The church I pastor, Emmanuel Baptist Church, holds to open communion with strict membership, a pattern followed by many within the SBC but called unorthodox by neo-Landmarkers in the SBC like Dr. Malcolm Yarnell. Ironically, again, the rise of neo-Landmarkism in the IMB has led to a clamp down on the Lord's Supper being served in "house" churches within countries like China where there are no men who can act as "pastor" and serve it. Here you have the problems that arise out of a neo-Landmarker's faulty understanding of both authority and communion.
Cooperation with evangelicals is a very, very low priority to a neo-Landmarker. In a neo-Landmarker's mind, it is more important for there to be "doctrinal" conformity and purity before there is any evangelical cooperation and unity. All doctrines to the neo-Landmarkers are important.

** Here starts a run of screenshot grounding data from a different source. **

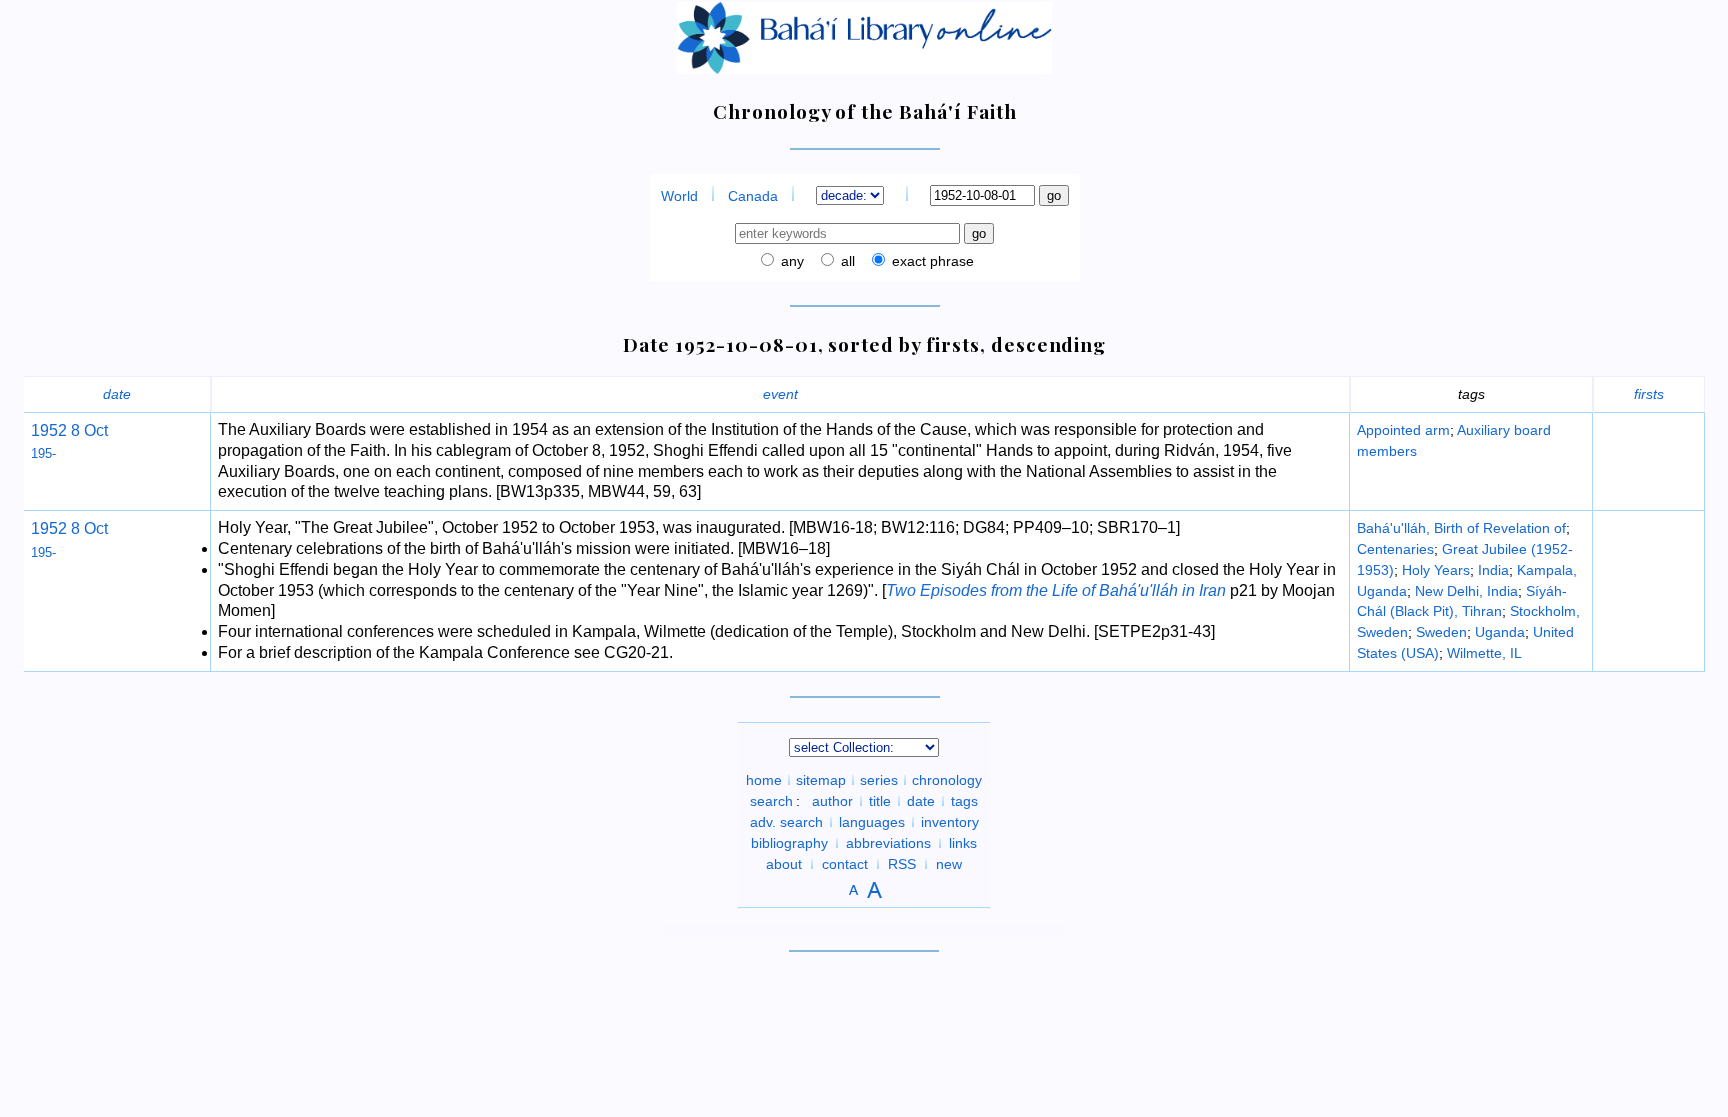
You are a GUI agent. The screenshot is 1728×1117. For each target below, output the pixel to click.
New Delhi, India (1466, 591)
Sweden (1441, 632)
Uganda (1500, 632)
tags (964, 801)
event (780, 394)
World (679, 196)
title (880, 801)
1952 (49, 430)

Thus, a statement like the following from English Baptist Charles Spurgeon would be hard to understand by a neo-Landmarker:
"I am persuaded that neither the Church of England, nor the Wesleyans, nor the Independents, nor the Baptists, have got all the truth.... I would persuade you, my Baptist friends, that your system is not perfect. Nor can church polity prevent heresy and spiritual death. You cannot, by Presbytery, or Independency, or Episcopacy, secure the life of the Church. Ecclesiology does not preserve spiritual life in a denomination, but the "presence of the Lord" in its midst." (Spurgeon, "Things Unknown" (1858), in MTP, 46:105; Spurgeon, "Christ Is Glorious--Let Us Make Him Known" (20 March 1864), in MTP, 10: 163).

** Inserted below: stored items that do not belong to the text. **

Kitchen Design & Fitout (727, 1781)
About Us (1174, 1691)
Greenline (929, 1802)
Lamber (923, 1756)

Sadly, the rise of neo-Landmarkism in the SBC and IMB is thwarting more evangelical cooperation and causing missionaries overseas to have to shut down cooperation with other Great Commission denominations and churches. To some Southern Baptists, it is more important that a person be baptized in a Southern Baptist church than it is to extend the right hand of Christian fellowship in evangelical cooperation.
For these reasons I will continue to write against the rise of neo-Landmarkism in the SBC. I trust I have fulfilled my promise to answer Dr. Barber's question.